Let’s Speed Things Up!

ImageThese past few days have given me time to think. I’ve realized that the changes we really want are always hung up in the legislature. Why not hold a referendum on tax hikes for the rich? Is it because everyone already knows there are too few wealthy voters to defeat such a referendum?

“Sometimes,” I can hear the legislators and lobbyists intoning, “the public must be protected from its own impulsiveness. Such issues should be frozen by our endless deliberations for the good of the country.”

What, I’ve always wondered, is the difference between electing a representative and holding a public referendum? In a sensible world (I know, don’t get me started..) we would have all the issues that have lingered too long in the Legislature be automatically put to a public vote—let the people decide the issue and get on with other business. But that doesn’t happen.

My guess is that putting an issue into a referendum is something determined by the same people that block these laws in the House and Senate.  Decriminalizing drugs, gay rights, women’s reproductive rights, etc. are measures that seem easily doable. Yet there are other questions that might not suit me: ‘Should we bomb Iran?”; “Should we send troops to Syria?”; “Should we close our borders to immigrants from the Middle East?” –those sorts of questions would make me very nervous.

So, perhaps it is useful to have a deliberative legislature that doesn’t pass any laws until a great many voices have been heard—even, perhaps, until public perception has matured or morphed into a more enlightened point of view. The ache I feel over tragically (to me) unjust policies that see no movement, year after year, is stronger than my easy patience with legislators who introduce (to me) unjust and ignorant bills, knowing it probably won’t go anywhere.

Both sides of the question have their pros and cons. Like the Electoral College of recent interest, the Constitution put a great deal of power in democratically elected office-holders.
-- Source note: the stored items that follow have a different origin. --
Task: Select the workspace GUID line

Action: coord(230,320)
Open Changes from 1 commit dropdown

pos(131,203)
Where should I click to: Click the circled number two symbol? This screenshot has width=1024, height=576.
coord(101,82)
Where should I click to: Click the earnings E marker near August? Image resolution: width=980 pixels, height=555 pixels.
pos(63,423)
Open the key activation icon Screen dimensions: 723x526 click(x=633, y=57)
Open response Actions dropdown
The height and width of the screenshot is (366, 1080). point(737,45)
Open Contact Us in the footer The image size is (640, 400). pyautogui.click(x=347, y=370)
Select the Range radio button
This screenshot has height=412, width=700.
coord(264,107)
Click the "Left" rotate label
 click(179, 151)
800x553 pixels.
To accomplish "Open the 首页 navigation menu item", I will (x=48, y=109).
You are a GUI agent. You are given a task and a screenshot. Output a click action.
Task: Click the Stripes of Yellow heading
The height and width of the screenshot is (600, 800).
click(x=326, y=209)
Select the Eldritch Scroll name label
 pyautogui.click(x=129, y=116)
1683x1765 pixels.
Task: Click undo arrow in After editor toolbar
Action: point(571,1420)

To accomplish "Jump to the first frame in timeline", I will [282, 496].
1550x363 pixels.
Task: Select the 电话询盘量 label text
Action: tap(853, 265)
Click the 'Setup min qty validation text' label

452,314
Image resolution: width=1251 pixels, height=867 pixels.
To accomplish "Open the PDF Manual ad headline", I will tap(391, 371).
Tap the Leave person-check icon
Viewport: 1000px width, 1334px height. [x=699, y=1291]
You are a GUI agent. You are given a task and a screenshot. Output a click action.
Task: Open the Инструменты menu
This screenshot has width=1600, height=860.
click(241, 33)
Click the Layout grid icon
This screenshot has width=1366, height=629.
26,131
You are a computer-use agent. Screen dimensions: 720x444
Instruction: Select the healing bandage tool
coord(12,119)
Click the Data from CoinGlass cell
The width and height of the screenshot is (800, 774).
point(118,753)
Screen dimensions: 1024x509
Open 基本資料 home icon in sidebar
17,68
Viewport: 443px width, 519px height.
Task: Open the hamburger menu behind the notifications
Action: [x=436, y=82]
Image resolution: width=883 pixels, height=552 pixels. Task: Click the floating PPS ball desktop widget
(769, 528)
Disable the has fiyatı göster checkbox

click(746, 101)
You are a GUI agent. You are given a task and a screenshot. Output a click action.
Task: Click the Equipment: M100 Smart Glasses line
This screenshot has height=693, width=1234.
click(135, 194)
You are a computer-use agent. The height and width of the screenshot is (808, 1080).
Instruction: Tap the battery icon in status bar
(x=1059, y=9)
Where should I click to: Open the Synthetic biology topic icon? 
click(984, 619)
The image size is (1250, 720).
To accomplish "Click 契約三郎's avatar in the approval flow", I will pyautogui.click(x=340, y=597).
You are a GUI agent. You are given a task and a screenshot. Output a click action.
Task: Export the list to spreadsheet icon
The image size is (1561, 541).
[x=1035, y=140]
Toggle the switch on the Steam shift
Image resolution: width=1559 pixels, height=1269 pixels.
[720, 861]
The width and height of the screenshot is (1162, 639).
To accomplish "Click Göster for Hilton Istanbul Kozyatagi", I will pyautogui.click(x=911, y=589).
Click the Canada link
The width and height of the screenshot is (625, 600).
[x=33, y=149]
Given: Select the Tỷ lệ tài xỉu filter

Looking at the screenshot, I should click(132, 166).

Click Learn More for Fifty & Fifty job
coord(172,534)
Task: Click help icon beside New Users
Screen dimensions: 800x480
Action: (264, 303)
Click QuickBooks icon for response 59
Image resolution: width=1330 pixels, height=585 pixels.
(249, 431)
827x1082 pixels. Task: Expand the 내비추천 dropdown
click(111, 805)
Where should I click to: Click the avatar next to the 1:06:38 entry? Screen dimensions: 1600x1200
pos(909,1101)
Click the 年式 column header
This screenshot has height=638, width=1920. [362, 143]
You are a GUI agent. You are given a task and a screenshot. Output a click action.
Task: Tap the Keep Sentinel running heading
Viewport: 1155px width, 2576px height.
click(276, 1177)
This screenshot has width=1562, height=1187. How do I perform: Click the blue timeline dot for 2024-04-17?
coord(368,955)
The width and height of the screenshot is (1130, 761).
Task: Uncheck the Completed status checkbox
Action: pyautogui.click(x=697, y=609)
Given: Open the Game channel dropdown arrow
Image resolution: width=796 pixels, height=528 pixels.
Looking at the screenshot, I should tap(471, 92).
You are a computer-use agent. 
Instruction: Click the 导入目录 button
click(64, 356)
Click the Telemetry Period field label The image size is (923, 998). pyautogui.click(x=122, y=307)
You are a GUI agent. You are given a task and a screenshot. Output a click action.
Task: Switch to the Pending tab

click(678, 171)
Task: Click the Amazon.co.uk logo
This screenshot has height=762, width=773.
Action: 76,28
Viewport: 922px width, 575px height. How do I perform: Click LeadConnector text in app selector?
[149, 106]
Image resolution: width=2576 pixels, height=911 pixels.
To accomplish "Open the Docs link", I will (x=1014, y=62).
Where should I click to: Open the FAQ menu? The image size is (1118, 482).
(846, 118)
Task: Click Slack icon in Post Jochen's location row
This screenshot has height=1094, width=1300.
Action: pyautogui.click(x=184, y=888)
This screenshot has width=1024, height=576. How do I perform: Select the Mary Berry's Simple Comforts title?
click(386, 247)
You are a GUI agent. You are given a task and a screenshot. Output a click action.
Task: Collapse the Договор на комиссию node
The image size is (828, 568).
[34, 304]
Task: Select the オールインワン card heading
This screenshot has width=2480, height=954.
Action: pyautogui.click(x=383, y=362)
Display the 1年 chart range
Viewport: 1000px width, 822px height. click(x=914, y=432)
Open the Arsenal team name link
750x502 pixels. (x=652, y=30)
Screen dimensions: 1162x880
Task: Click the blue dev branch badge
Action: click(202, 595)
Regardless of what these candidates said during a campaign, their job, once elected, was to actually put themselves at a distance from the throng, considering not only what the people wanted, but the consequences of implementing those desires—to the poor, to the rich, to the merchants and the consumers, and so forth—and what effects over time, good or bad, might be foreseen.

Once we cast our votes, our officials have no requirement to ask our opinion of his or her decisions—we select a representative and our relationship is over until next election. I will pause here to point out that this isn’t absolutely true—there are impeachments, votes of no-confidence, and such. Also, our officials are not forced to react to our input, but that doesn’t mean they don’t have offices to visit and meetings with community leaders and so on—a good Representative or Senator will not wish to cut themselves off from their constituency (and there is the eternal issue of ‘next term’.)

So we voters do not exactly get to vote for what we want—we get to vote for a person we hope will act in our stead. Whether we approve of the performance of our elected officials or not is a moot point. We can vote for someone else in a few years—that is the only control we actually have.

And as for the candidates we get to choose from, well, we don’t get a resume of every adult in our state and then choose the one we like best. We have party machinery that does a vetting process. We are ‘given’ our candidates by the party organizations that pre-digest our electoral food-candidates. The Primary Race contests in such cases are presented as ‘voted on’ by party supporters—but the entire menu of candidate-choices has been pre-filtered by a small group of people who invest each political party’s infrastructure.

As voters, our control over our destiny is, in fact, severely limited. Still, we brag about our tightly held self-determination—assuming that we have final say over anything and everything important.

But don’t be alarmed by this bit of paradox—the true lack-of-control we have over our legislative process is balanced by our, let’s face it, utter sloth in areas such as ‘knowing the issues’, ‘seeing both sides’, ‘reading the bills’, and even ‘voting’. So forget what I said about referenda—I suppose representatives are the lesser evil. And as for electing more intelligent candidates—well, I didn’t run for any office—did you? A person would have to be crazy… ah, slowly breaks the dawn! I leave you with the question made popular by the comic, Dom Irrera, “I don’t. Do you?”